> _WHAT IS NEEDED_
Each line below should be retyped exactly, with no pictures.

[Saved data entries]
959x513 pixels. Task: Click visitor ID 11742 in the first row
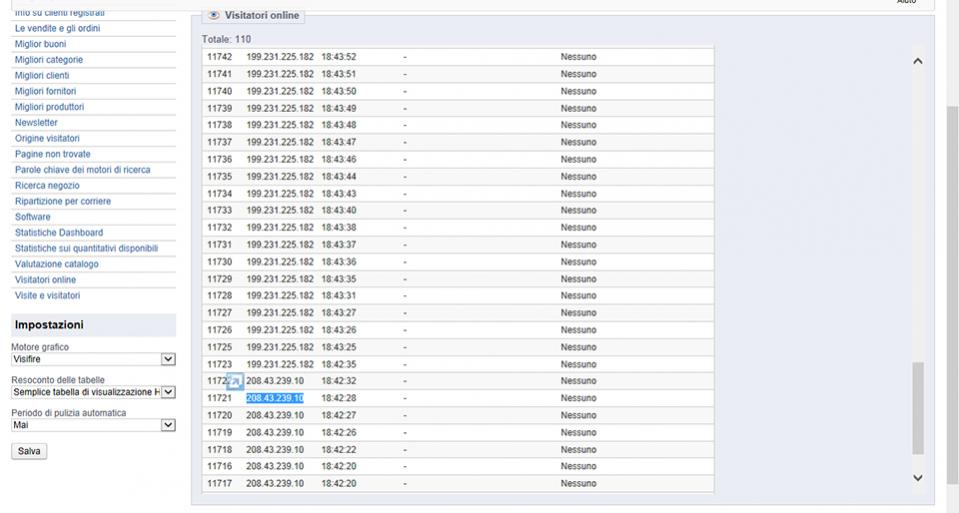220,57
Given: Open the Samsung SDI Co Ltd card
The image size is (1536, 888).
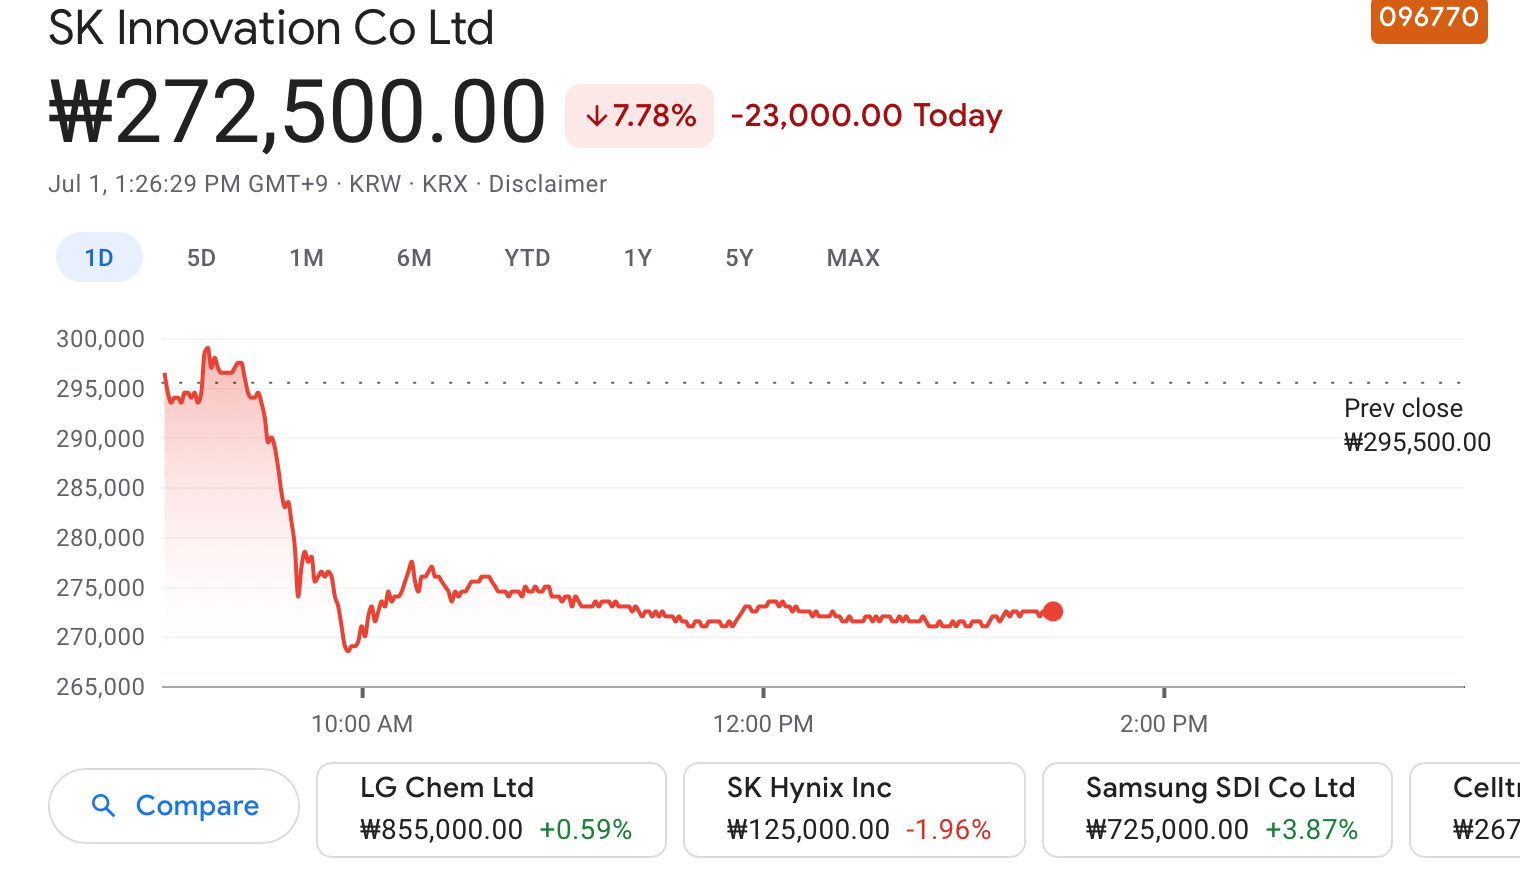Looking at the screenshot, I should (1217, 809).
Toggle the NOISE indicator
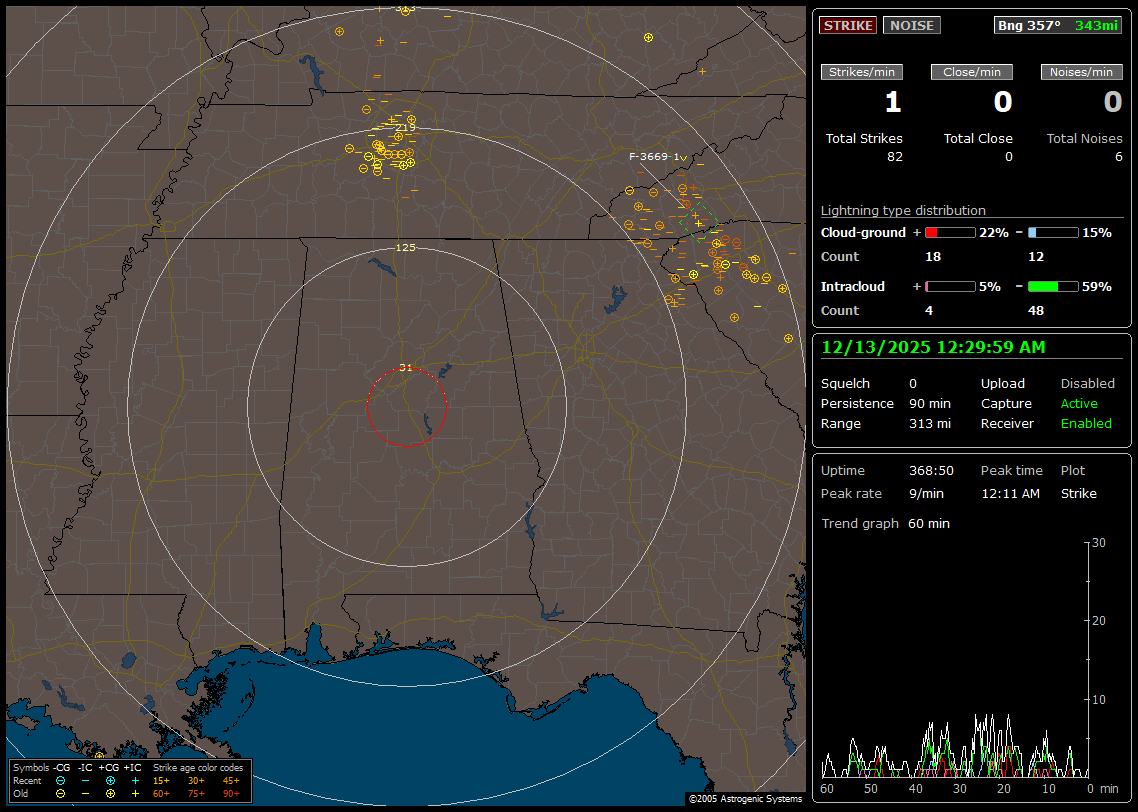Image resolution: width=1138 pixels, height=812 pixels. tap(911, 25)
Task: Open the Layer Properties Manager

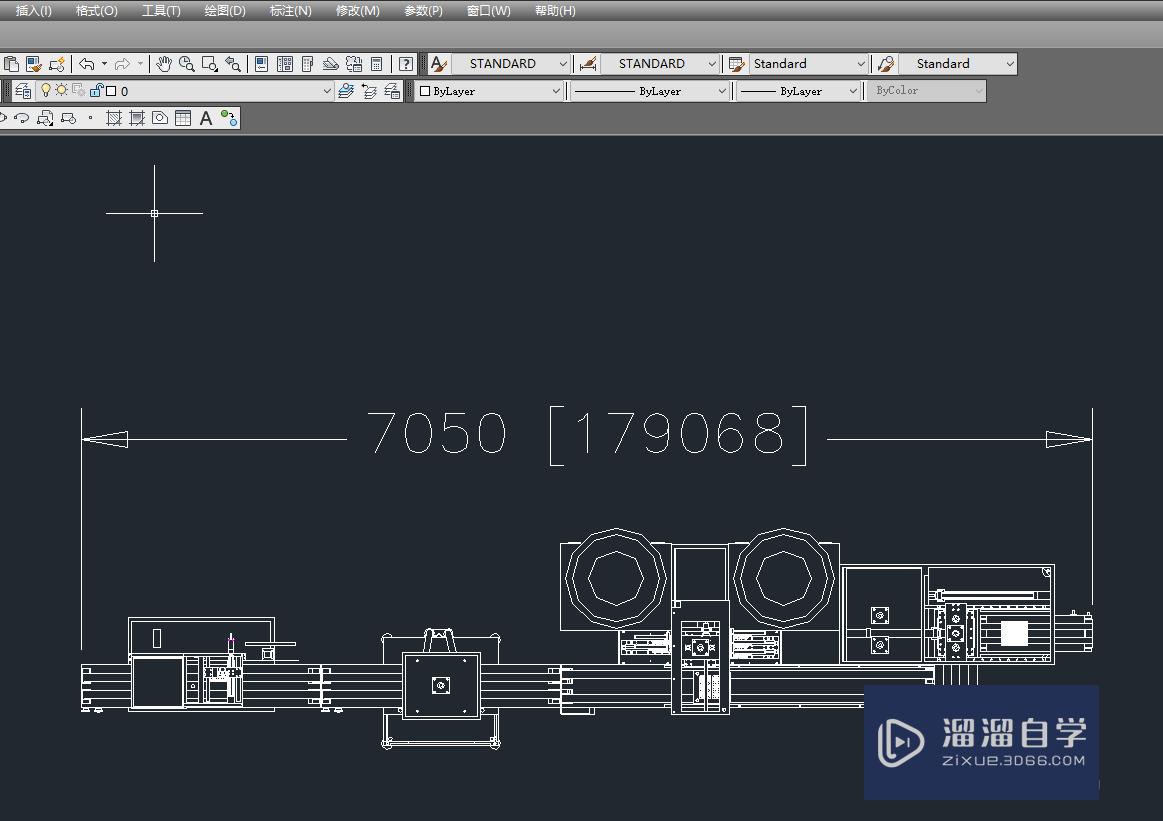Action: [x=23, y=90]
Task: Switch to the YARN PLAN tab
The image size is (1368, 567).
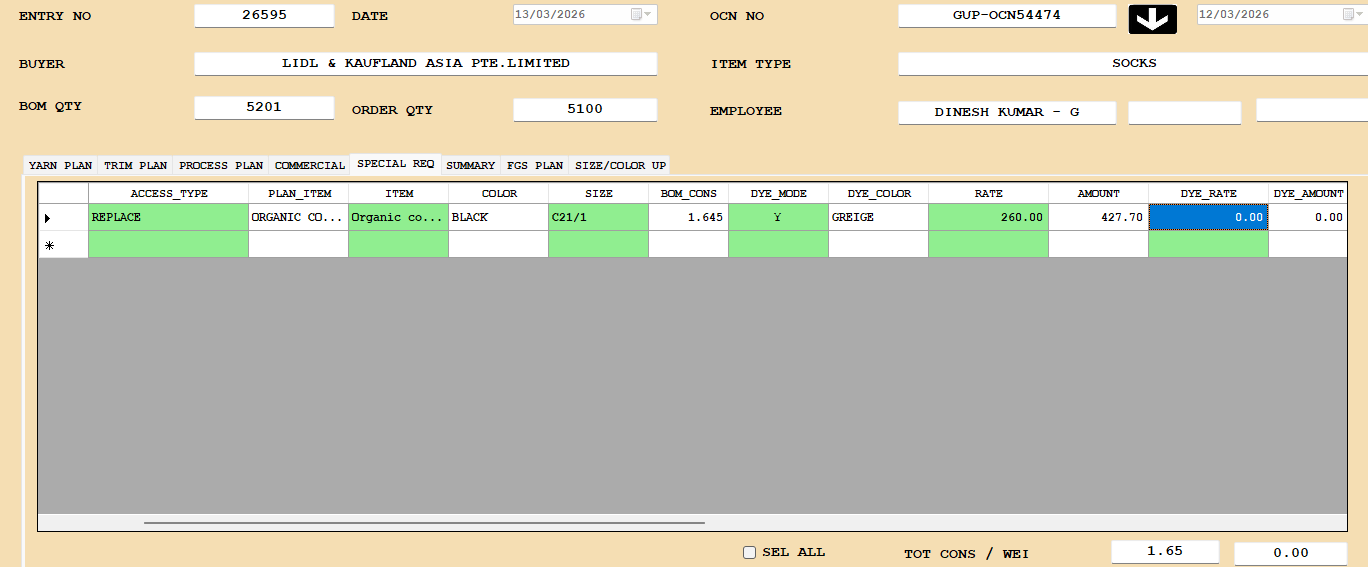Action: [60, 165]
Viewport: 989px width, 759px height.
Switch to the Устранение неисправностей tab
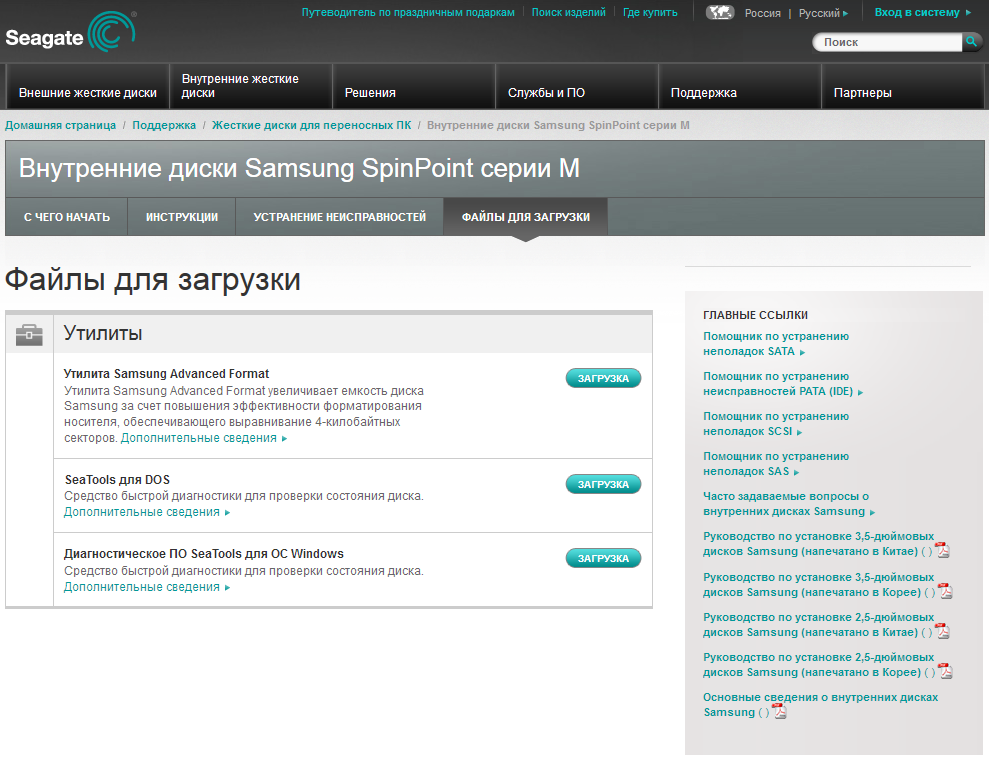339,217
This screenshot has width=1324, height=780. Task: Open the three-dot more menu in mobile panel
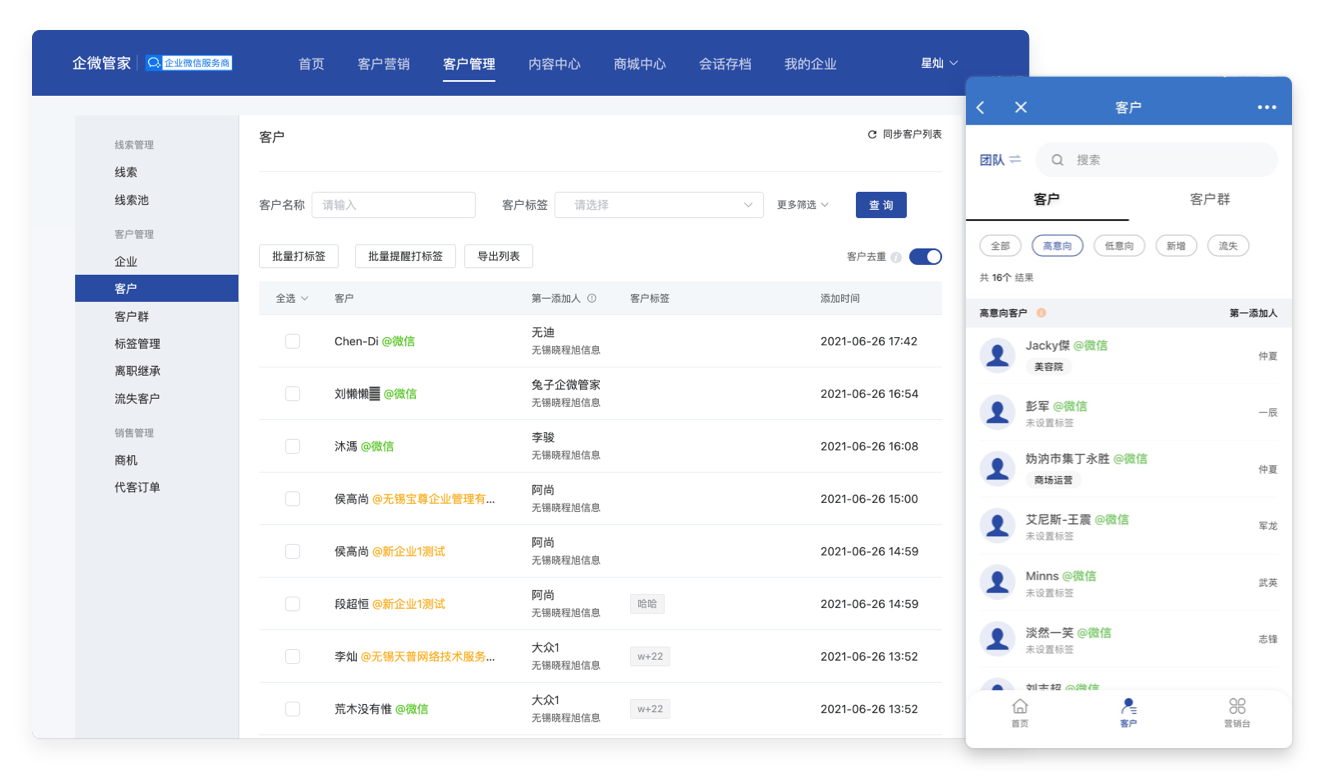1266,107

> _EXERCISE RESPONSE_
959x513 pixels. Task: Click visitor ID 11742 in the first row
220,57
Given: Open the Samsung SDI Co Ltd card
The image size is (1536, 888).
Looking at the screenshot, I should (1217, 809).
Toggle the NOISE indicator
Image resolution: width=1138 pixels, height=812 pixels. tap(911, 25)
Task: Open the Layer Properties Manager

Action: [x=23, y=90]
Task: Switch to the YARN PLAN tab
The image size is (1368, 567).
Action: [60, 165]
Viewport: 989px width, 759px height.
Switch to the Устранение неисправностей tab
339,217
This screenshot has width=1324, height=780. Task: Open the three-dot more menu in mobile panel
1266,107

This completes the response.